Publie le domenica 7 ottobre 2007 par Open-Publishing

di NORMA RANGERI

Se l’editto bulgaro di Silvio Berlusconi aveva una sua drammatica potenza, l’editto di Clemente Mastella, contro Michele Santoro e il suo programma, è una patetica farsa. La richiesta di una mozione di sfiducia al Cda della Rai, avanzata dal ministro della giustizia, rivela la protervia e insieme la debolezza del potere politico. Accentuate dalla dichiarazione del presidente del consiglio Prodi, che ha giudicato «né seria, né professionale» la trasmissione di Santoro.

Con la sua improvvida dichiarazione, Prodi azzera la distanza di sicurezza tra potere politico e contropotere dell’informazione, bruciando la residua fiducia di quanti finora gli avevano riconosciuto un comportamento equilibrato nelle scomposte lotte degli ultimi mesi per il governo della Rai. Per non perdere palazzo Chigi, il premier deve tenersi stretto il drappello dell’Udeur, a ogni costo, anche al prezzo di perdere la faccia. Che a palazzo Chigi regni Berlusconi o sieda Prodi non sembra fare alcuna differenza. L’informazione in Italia resta in libertà vigilata.

Nel 2002 Santoro fu allontanato dalla Rai perché aveva osato affrontare in prima serata la situazione idrica della Sicilia di Totò Cuffaro e preteso di guardare nelle inchieste su Marcello Dell’Utri. Oggi sotto la luce delle telecamere c’è la Calabria e le indagini di un magistrato scomodo che indaga su come vengono spesi i soldi della comunità europea, sulle collusioni tra comitati di affari e poteri dello stato, magistratura compresa.

Chi ha visto in tv l’auditorium di Catanzaro pieno di giovani e ascoltato le coraggiose testimonianze di alcune donne contro la criminalità organizzata, sa cosa ha fatto scattare la violenta reazione del Palazzo: la necessità di riprendere il controllo del territorio. Mantenendo in vita un consiglio regionale con la maggioranza dei suoi membri inquisiti, isolando i magistrati più esposti, secondo un tragico copione già visto con Falcone e Borsellino.
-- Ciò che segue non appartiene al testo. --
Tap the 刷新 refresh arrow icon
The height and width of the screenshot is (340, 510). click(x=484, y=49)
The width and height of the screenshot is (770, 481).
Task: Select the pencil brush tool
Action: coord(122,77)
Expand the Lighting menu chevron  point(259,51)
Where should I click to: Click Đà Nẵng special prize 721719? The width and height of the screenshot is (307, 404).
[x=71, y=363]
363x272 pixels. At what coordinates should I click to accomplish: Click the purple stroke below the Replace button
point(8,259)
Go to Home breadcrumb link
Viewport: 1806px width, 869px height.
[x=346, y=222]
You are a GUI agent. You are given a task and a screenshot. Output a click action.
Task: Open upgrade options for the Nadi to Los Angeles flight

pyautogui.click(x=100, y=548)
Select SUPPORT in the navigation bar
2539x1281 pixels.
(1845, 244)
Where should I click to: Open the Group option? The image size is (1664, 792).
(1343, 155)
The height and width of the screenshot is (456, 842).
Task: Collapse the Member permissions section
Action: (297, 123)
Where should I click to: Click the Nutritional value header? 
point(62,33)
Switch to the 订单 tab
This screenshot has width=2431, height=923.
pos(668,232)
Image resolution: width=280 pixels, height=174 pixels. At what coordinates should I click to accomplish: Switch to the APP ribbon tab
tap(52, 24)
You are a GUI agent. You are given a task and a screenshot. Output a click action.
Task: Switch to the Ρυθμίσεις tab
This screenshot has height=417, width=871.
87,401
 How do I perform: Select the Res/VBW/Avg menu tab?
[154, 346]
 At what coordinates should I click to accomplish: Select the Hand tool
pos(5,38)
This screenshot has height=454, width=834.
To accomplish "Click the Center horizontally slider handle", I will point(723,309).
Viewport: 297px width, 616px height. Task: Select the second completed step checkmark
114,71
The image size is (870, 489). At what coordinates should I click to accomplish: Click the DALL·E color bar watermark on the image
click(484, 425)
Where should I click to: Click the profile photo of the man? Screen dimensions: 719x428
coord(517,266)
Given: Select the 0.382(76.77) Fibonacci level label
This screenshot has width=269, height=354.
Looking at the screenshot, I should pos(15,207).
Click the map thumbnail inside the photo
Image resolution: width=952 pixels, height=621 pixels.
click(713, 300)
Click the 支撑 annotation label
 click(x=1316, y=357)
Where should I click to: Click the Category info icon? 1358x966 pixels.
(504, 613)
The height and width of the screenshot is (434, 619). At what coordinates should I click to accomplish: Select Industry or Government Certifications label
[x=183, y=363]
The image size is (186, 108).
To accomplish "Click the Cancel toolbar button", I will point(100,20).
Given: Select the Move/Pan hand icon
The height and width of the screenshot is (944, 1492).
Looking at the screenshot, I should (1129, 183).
L’urgenza di togliere il servizio pubblico radiotelevisivo dalle mani dei partiti si è rivelata una pia illusione. La speranza di allentare le briglie del controllo politico sull’informazione pubblica, con una rapida approvazione della timida riforma del ministro Gentiloni, vive nelle sabbie mobili di palazzo Madama. E qualche giorno fa, d’accordo tutti i gruppi parlamentari della camera, la discussione della legge di sistema è stata rinviata al prossimo anno.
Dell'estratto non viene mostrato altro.